Records from a dataset
----

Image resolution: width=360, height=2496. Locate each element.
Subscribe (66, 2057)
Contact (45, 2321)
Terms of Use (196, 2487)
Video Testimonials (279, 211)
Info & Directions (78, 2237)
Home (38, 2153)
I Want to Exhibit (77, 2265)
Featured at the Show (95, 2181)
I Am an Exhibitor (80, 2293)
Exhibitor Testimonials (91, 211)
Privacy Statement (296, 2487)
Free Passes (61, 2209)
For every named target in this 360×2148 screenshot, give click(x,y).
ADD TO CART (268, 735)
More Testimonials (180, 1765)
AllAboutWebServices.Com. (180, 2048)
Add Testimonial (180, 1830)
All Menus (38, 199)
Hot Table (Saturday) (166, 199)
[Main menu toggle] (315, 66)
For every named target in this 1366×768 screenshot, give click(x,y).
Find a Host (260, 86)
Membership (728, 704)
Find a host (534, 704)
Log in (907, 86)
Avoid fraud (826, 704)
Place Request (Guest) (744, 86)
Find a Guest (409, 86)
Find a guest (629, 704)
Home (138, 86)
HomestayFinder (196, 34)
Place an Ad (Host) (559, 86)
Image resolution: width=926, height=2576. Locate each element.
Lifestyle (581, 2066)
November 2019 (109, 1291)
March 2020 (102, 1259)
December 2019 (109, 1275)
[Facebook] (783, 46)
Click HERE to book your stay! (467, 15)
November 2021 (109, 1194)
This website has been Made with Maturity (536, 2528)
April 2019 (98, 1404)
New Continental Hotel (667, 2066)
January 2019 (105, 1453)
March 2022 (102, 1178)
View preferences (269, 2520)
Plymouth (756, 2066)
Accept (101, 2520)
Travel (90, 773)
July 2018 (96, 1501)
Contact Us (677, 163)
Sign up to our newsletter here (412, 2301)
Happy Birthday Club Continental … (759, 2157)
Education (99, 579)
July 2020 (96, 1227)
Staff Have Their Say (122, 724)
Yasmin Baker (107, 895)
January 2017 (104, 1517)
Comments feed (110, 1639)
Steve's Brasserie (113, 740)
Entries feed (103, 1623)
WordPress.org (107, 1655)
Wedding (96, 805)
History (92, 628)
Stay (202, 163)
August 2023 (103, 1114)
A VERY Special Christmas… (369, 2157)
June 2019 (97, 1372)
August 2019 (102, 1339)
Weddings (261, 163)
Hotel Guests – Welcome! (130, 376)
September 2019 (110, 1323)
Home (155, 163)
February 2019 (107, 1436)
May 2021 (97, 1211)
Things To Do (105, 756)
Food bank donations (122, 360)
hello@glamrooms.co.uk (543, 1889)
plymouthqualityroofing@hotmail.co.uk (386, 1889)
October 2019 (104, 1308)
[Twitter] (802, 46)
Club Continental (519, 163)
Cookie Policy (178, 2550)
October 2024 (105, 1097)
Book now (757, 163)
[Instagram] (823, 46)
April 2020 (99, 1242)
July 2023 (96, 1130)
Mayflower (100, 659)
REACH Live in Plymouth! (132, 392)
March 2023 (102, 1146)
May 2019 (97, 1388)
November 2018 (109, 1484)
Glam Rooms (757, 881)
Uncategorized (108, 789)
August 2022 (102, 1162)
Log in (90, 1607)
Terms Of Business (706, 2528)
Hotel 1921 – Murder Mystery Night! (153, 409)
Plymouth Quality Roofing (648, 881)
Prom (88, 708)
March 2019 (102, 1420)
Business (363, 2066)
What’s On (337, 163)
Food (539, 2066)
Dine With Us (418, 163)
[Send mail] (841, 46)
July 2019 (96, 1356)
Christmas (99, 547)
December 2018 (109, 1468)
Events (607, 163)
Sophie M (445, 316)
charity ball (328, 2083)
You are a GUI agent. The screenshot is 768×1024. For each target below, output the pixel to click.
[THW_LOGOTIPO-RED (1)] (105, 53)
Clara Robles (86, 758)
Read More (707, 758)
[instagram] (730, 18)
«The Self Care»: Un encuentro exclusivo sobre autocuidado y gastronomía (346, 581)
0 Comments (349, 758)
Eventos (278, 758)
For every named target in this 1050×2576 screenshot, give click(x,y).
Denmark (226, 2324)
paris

----

# [Exercise prompt]
In the data above, find the line that contains "Sign up to our newsletter here (412, 2301)" and the line that contains "A VERY Special Christmas… (369, 2157)". Repeat exactly those lines and every line between them, and only those.

# [Answer for this exercise]
Sign up to our newsletter here (412, 2301)
Happy Birthday Club Continental … (759, 2157)
Education (99, 579)
July 2020 (96, 1227)
Staff Have Their Say (122, 724)
Yasmin Baker (107, 895)
January 2017 (104, 1517)
Comments feed (110, 1639)
Steve's Brasserie (113, 740)
Entries feed (103, 1623)
WordPress.org (107, 1655)
Wedding (96, 805)
History (92, 628)
Stay (202, 163)
August 2023 (103, 1114)
A VERY Special Christmas… (369, 2157)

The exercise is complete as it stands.